— REQUIREMENTS —
Edit the records from the first line through the line containing "Nota prawna (100, 1632)", changing "Zestaw walizkowy" to "Zestaw podróżny" and keeping everything else the same. Return only those lines.

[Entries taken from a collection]
_____
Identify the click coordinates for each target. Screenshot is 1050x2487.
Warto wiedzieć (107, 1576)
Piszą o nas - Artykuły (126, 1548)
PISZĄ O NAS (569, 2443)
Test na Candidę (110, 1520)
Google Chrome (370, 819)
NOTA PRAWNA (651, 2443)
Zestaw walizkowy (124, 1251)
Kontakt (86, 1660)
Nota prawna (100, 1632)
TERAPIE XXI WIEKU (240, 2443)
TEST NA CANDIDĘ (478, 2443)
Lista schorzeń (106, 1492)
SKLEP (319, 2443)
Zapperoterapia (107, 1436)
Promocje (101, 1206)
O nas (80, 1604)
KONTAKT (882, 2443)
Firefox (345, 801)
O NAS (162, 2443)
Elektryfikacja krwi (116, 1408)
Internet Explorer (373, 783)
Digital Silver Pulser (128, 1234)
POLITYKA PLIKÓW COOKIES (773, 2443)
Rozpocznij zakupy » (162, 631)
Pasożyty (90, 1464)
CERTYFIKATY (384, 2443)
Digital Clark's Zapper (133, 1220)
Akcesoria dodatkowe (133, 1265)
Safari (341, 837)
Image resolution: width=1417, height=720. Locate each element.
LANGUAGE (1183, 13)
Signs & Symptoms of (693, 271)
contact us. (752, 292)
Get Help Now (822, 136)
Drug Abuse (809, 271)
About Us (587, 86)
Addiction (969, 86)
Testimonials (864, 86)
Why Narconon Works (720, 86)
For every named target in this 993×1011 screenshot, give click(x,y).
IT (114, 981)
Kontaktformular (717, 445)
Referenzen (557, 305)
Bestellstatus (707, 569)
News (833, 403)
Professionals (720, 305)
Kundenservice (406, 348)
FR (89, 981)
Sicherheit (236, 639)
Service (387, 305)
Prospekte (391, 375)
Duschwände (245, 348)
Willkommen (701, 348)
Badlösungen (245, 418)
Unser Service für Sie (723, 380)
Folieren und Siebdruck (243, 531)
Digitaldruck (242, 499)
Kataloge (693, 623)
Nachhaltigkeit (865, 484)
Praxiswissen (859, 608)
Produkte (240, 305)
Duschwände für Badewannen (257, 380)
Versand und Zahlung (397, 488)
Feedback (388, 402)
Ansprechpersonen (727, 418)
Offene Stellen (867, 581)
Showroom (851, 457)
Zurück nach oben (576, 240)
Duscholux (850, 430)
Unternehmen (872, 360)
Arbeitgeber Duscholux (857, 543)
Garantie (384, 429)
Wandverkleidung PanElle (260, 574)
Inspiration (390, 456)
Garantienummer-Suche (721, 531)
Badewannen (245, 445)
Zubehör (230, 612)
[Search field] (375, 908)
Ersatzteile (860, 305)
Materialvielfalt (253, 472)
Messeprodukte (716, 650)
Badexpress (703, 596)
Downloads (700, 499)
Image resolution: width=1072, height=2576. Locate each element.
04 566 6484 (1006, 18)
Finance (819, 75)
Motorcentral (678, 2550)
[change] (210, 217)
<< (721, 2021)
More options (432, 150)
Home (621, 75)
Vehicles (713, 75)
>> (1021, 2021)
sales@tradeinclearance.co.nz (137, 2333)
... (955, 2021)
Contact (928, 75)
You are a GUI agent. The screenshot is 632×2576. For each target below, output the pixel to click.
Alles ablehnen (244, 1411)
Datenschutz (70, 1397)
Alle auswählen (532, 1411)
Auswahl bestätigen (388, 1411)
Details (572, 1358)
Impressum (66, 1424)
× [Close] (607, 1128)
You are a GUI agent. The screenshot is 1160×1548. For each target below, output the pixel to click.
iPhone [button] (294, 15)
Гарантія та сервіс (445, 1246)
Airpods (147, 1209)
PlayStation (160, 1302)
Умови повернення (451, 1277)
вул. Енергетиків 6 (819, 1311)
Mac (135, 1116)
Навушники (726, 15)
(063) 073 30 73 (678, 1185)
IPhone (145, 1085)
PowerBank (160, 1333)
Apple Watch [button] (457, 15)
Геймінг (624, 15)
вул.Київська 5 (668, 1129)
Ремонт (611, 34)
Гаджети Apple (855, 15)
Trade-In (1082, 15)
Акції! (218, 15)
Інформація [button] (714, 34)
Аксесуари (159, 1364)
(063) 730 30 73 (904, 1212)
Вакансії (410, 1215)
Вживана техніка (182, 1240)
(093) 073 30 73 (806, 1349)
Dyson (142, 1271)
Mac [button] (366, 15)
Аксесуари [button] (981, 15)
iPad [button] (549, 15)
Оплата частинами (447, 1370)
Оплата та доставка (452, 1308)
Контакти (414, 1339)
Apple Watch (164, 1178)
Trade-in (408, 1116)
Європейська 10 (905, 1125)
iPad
_____
— PROBLEM SOLUTION —
Identify the click coordinates for each target. Screenshot is 1050x2487.
Warto wiedzieć (107, 1576)
Piszą o nas - Artykuły (126, 1548)
PISZĄ O NAS (569, 2443)
Test na Candidę (110, 1520)
Google Chrome (370, 819)
NOTA PRAWNA (651, 2443)
Zestaw podróżny (124, 1251)
Kontakt (86, 1660)
Nota prawna (100, 1632)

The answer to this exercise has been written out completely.